How to use dictionary in SMOTE algorithm for resampling the multi-class input data differently?

5.1k Views Asked by At

I want to perform oversampling using the SMOTE algorithm in python using the library imblearn.over_sampling. My input data has four target classes. I don't want to oversample all the minority class distribution to match with the majority class distribution. I want to oversample each of my minority classes differently.

When I am using SMOTE(sampling_strategy = 1, k_neighbors=2,random_state = 1000), I got following error.

ValueError: "sampling_strategy" can be a float only when the type of target is binary.
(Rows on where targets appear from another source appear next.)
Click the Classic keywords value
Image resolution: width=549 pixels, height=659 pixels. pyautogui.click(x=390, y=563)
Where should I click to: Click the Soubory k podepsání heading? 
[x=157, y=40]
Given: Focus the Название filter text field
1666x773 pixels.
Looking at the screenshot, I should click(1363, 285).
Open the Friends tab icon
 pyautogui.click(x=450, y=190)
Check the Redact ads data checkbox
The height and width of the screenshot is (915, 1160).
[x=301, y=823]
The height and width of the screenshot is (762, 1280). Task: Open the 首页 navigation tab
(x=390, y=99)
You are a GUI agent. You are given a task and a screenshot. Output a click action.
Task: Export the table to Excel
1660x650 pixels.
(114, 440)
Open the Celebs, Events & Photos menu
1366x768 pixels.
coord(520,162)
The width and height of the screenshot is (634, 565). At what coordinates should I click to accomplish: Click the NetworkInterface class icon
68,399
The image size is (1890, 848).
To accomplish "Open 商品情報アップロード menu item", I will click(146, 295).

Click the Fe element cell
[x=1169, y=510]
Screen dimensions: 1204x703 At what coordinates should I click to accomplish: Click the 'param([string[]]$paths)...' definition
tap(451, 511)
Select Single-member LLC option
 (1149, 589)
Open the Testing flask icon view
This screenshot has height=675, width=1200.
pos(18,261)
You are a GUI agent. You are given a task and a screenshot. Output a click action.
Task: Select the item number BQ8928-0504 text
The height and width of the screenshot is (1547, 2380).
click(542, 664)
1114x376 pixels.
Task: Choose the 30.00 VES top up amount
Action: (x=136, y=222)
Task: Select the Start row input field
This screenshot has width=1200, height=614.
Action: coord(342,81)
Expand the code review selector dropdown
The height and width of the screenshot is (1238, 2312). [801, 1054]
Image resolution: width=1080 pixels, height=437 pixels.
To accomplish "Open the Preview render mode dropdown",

For multi-class, use a dict.

Then, as per the error, I used a dictionary for "sampling_strategy" as follows,

SMOTE(sampling_strategy={'1.0':70,'3.0':255,'2.0':50,'0.0':150},k_neighbors=2,random_state = 1000)

But, it is giving following error,

ValueError: The {'2.0', '1.0', '0.0', '3.0'} target class is/are not present in the data.

Does anyone know how we can define a dictionary to oversample the data differently using SMOTE?

1

There are 1 best solutions below

0
On

You have to specify the number of samples you want for each class and pass this dictionary to SMOTE object.

Code:

import numpy as np
from collections import Counter
from imblearn.over_sampling import SMOTE

x1 = np.random.randint(500, size =(200,13))
y1 = np.concatenate([np.array([0]*100), np.array([1]*65), np.array([2]*25), np.array([3]*10)])
np.random.shuffle(y1)
Counter(y1)

Output:

Counter({0: 100, 1: 65, 2: 25, 3: 10})

Code:

sm = SMOTE(sampling_strategy = {0: 100, 1: 70, 2: 90, 3: 40})
X_res, y_res = sm.fit_resample(x1, y1)
Counter(y_res)

Output:

Counter({0: 100, 1: 70, 2: 90, 3: 40})

For more information see the documentation here.

The error you are getting is because the labels specified in the dictionary and the actual labels don't match.